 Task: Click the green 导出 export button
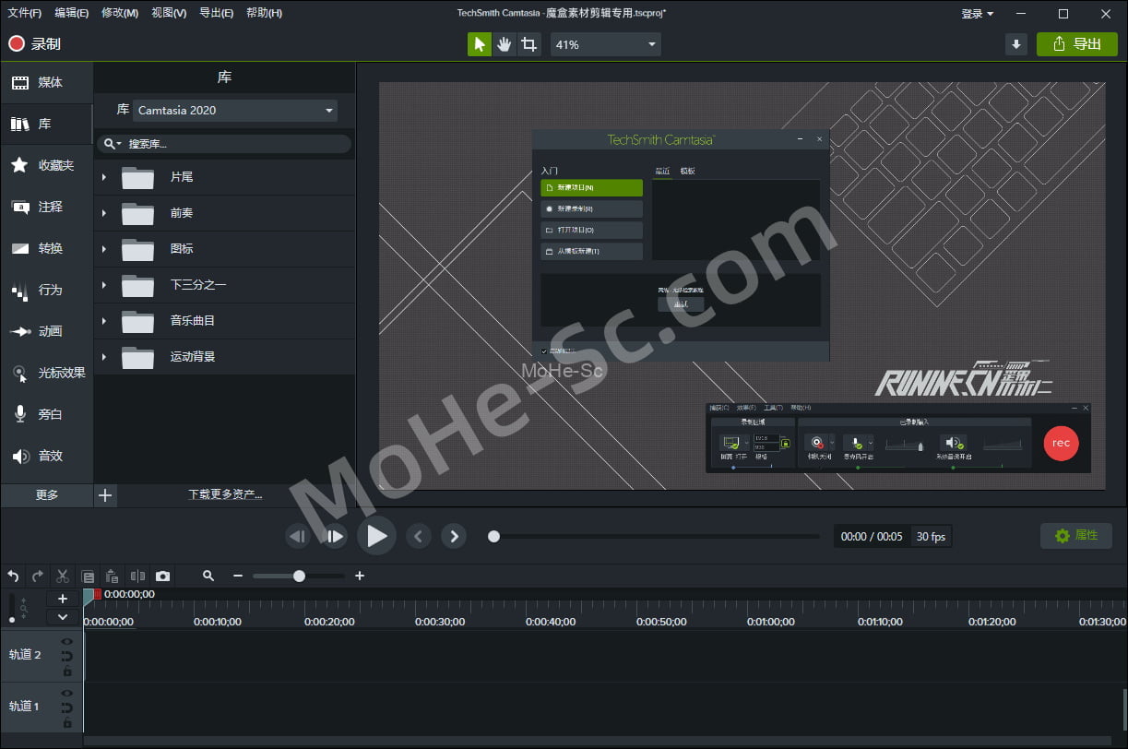coord(1076,44)
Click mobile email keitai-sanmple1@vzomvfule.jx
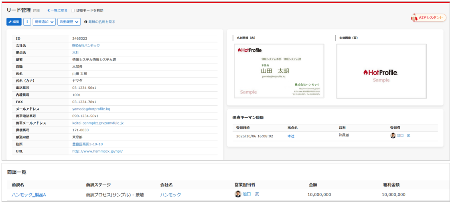Screen dimensions: 452x203 tap(98, 123)
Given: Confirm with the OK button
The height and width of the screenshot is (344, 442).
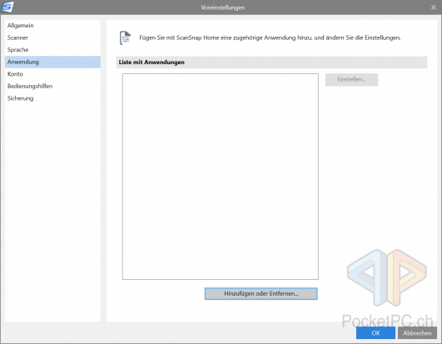Looking at the screenshot, I should tap(375, 333).
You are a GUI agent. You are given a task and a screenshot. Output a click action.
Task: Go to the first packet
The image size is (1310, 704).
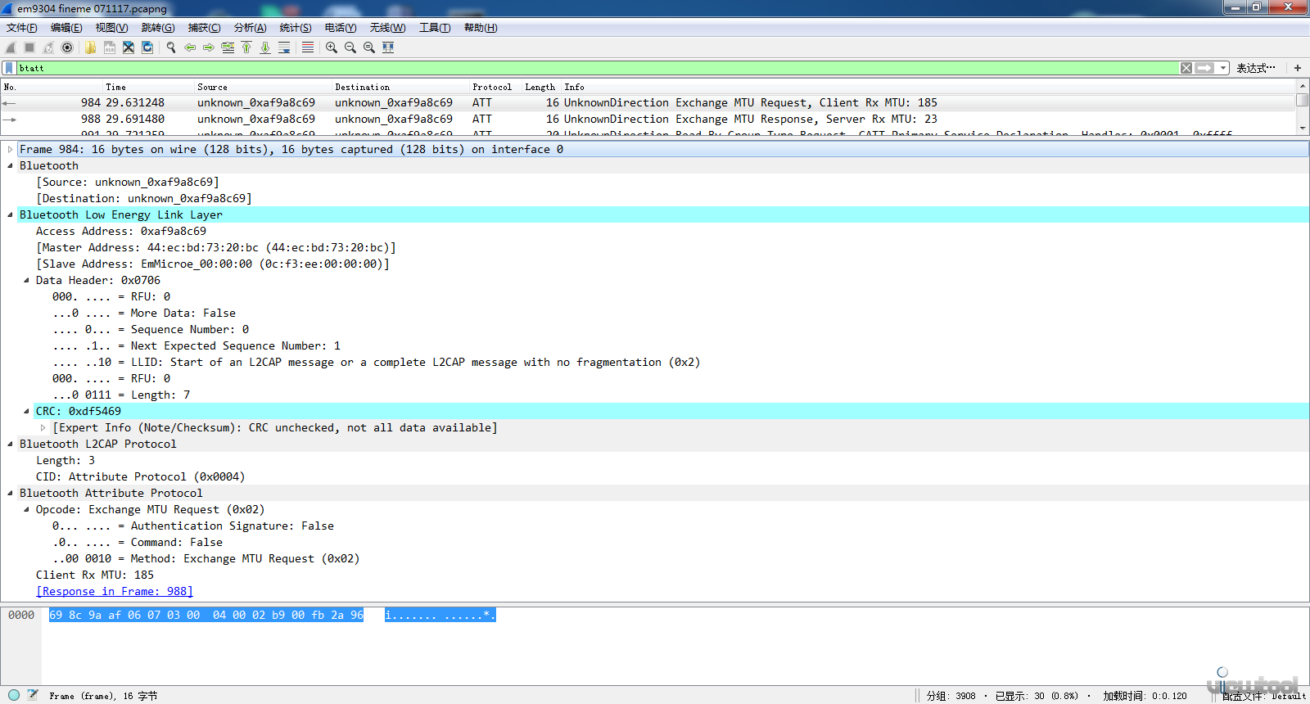pos(246,47)
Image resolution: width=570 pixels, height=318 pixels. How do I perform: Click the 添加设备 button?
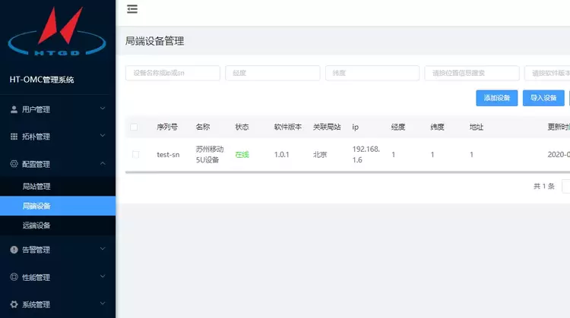(x=496, y=98)
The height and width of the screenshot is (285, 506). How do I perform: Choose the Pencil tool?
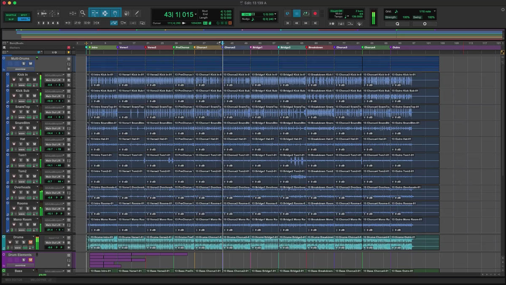[136, 14]
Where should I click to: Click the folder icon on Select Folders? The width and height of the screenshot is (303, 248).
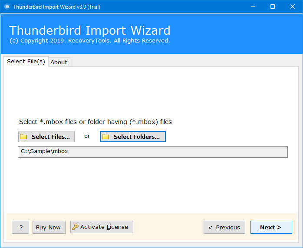pos(105,137)
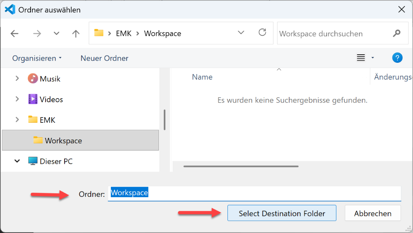Click the Abbrechen button
Viewport: 413px width, 233px height.
click(x=373, y=213)
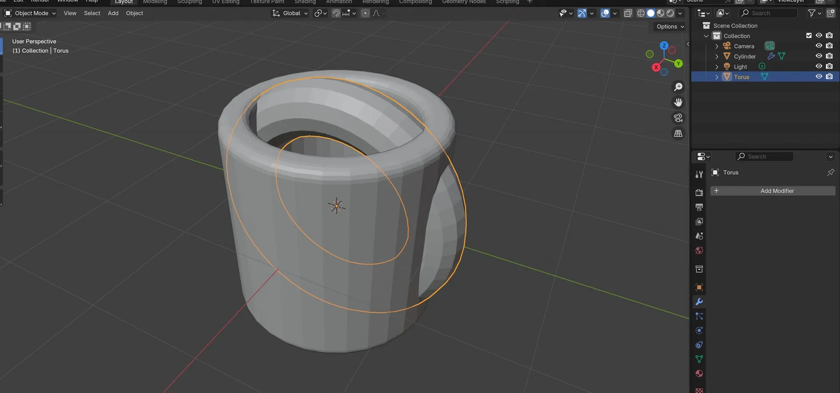Viewport: 840px width, 393px height.
Task: Toggle camera view icon in viewport
Action: (x=678, y=118)
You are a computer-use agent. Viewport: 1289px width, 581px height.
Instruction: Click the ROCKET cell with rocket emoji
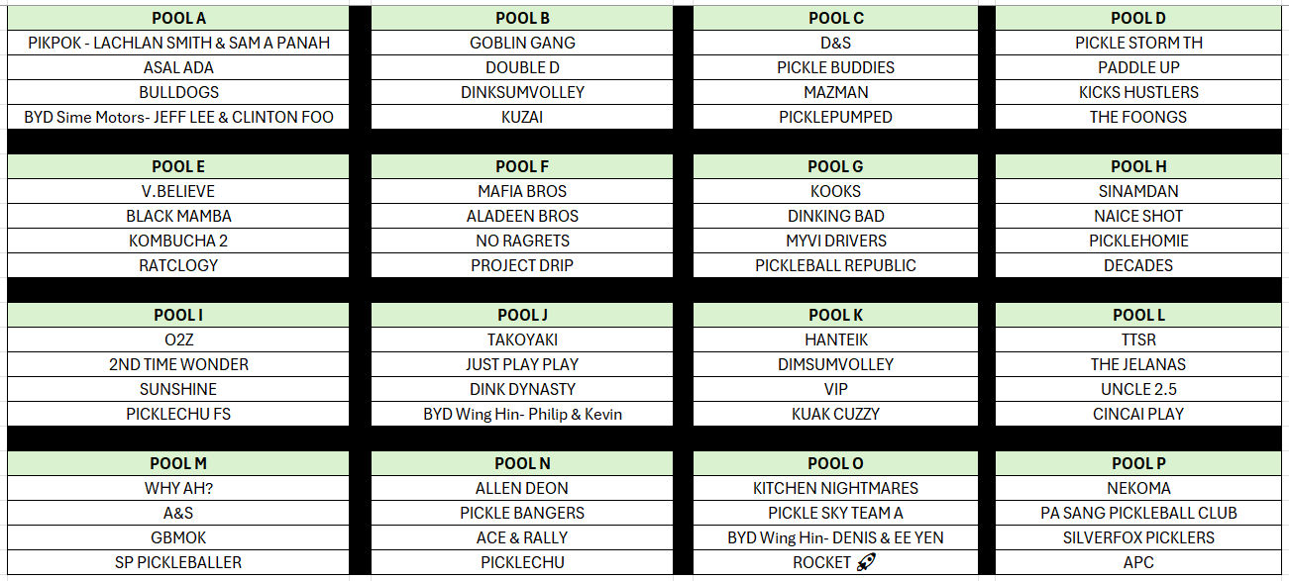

** TASK TO COMPLETE **
The data is to be restated word for word, with any pictures set aside.

** SOLUTION BELOW **
 Task: Click the green 导出 export button
coord(1076,44)
Click mobile email keitai-sanmple1@vzomvfule.jx
Screen dimensions: 452x203 tap(98, 123)
Given: Confirm with the OK button
The height and width of the screenshot is (344, 442).
Looking at the screenshot, I should tap(375, 333).
You are a GUI agent. You are given a task and a screenshot. Output a click action.
Task: Go to the first packet
The image size is (1310, 704).
pos(246,47)
Image resolution: width=570 pixels, height=318 pixels. How do I perform: Click the 添加设备 button?
(x=496, y=98)
The height and width of the screenshot is (285, 506). How do I perform: Choose the Pencil tool?
[136, 14]
Where should I click to: Click the folder icon on Select Folders? The width and height of the screenshot is (303, 248).
pos(105,137)
Click the Abbrechen button
Viewport: 413px width, 233px height.
click(x=373, y=213)
Viewport: 840px width, 393px height.
Task: Toggle camera view icon in viewport
Action: (x=678, y=118)
You are a computer-use agent. Viewport: 1289px width, 581px height.
Instruction: Click the ROCKET cell with rocket emoji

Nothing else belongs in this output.